Care of the cow brings good fortune.
—The I Ching

1.

Daily Writing

Practice is something done under all circumstances, whether you’re happy or sad. You don’t become tossed away by a high weekend or a blue Monday. It is something close to you, not dependent on high-tech gyrations or smooth workshop leader talk. Writing is something you do quietly, regularly, and in doing it, you face your life.
—Natalie Goldberg
Writing every day is the key to becoming a writer. Writing every day is the key to remaining a writer. It is the only secret, the only trick. Don’t despise the fifteen-minute write. Don’t despise writing in your journal. Don’t despise writing down your complaints for fifteen minutes before going to work. Any writing counts.
Keep a timed-writing (or writing-practice) notebook. In it, write for fifteen minutes every day. Of course on some days you will write for longer than fifteen minutes. But—and this is important—a long session one day does not apply to the next. The day after a long session, sit down once again to your fifteen minutes. Decide the night before when those fifteen minutes will be. The next day, when the time arrives, say at four o’clock in the afternoon during your coffee break, stop whatever you are doing and write. This advice does not originate with me—I got it from Dorothea Brande’s Becoming a Writer. Ever since I read that inspiring book some thirty-five years ago, I have written every day (excepting one or two migrainous days per year). I write early in the morning, in the silence of dawn, soon after pouring that indispensable mug of strong hot coffee.
Write without stopping. Do not be concerned about being good, interesting, or correct. Writing is a discovery tool that belongs to you. If you can’t think of the next thing to say, write your hesitations, write “okay, let’s see, what else, well, maybe . . .” Do not lift your pen into the air. (What would happen to a bird in flight if it stopped flapping its wings?) Do not rush, do not stop. Write continuously for fifteen minutes. You can continue if you want, or you can stop. It is not better to continue. It is not better to stop.
Writing in your notebook for fifteen minutes a day is a practice that continues no matter what article or book you are working on, no matter where you are with that poem or novel. In other words, the timed writing in the notebook is not superseded by work undergoing revision on the computer.

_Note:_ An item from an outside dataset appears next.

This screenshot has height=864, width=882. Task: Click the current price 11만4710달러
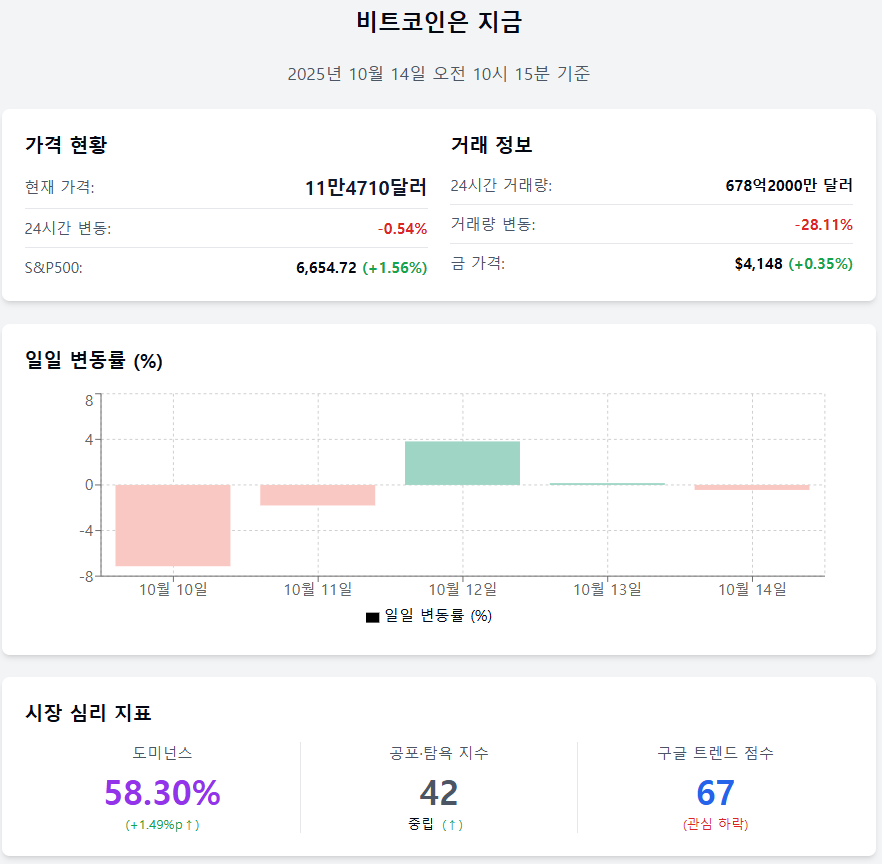tap(366, 187)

Writing practice in your notebook underlies all your other writing. It keeps you connected to your writing no matter what else is going on in your life. It keeps you connected to the external world and to your interior life. It provides you with a resource base, ever expanding, out of which you produce finished pieces.
It keeps you generating new writing. It forever eliminates the sporadic work habit. It recognizes that generating new work is qualitatively different from rewriting, and that both need consistent attention. The fifteen-minute write makes the difference between being a writer and wishing to be a writer. It makes the difference between being an author who no longer writes and a writer who may also be an author but who still takes up the pen every day, for better or for worse. Writing practice moots the concept “writer’s block.”

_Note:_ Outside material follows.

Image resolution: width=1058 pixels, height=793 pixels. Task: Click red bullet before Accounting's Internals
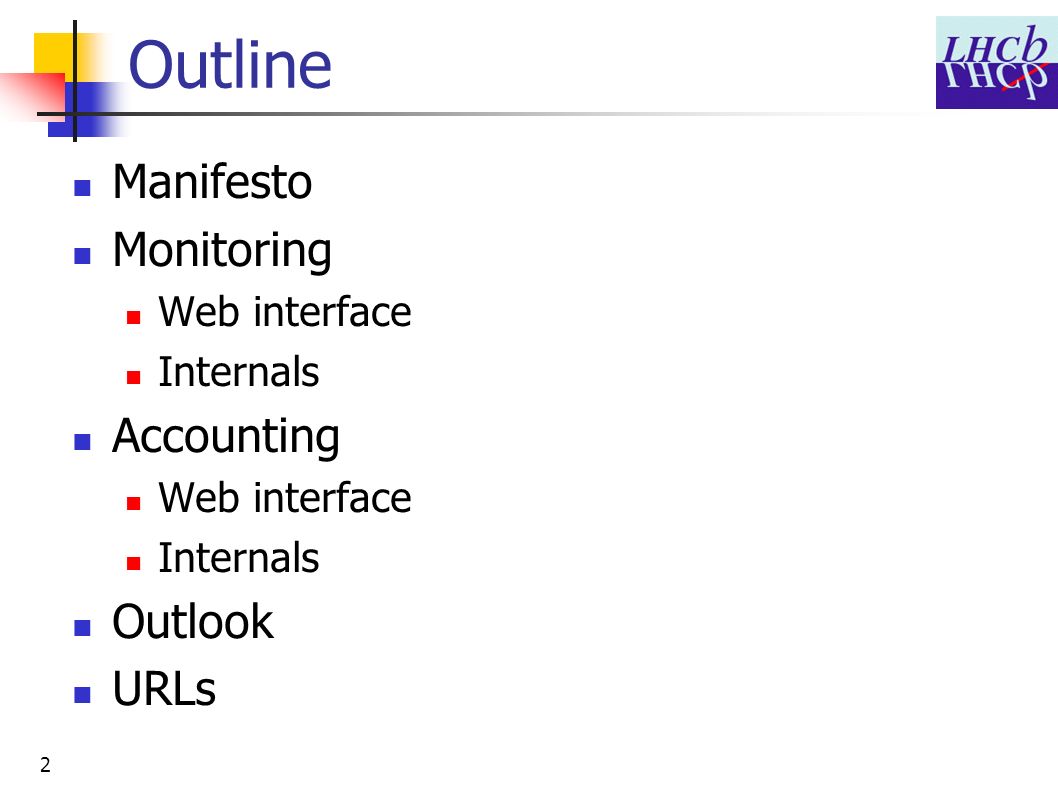click(134, 563)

I have found that fifteen minutes is not a token span of time. I once had a client who wrote for two hours every day for about five years. She was really making progress! But then she underwent a major, exciting career change and took on massive new professional responsibilities. There was no way she could get to her two hours. Sadly, she stopped writing for a decade. Fifteen minutes is obtainable. It’s obtainable whether you are a physician with a grueling schedule or a working mom with three toddlers (or both).
The fifteen minutes is not token, I’ve found, because it keeps you connected to what you are working on, no matter what your current circumstances. In a busy life, a week and then two weeks can go by in no time at all, with little or no writing done. The practice of writing for fifteen minutes per day simply deletes this problem.
Why a notebook? Why not a computer or your device? I argue that we writers should keep on using or begin to use a nonelectronic notebook, that quaint old thing with pages sewn together that asks to be written in by hand. We should keep using our computers and devices of course. But we should also carry a notebook.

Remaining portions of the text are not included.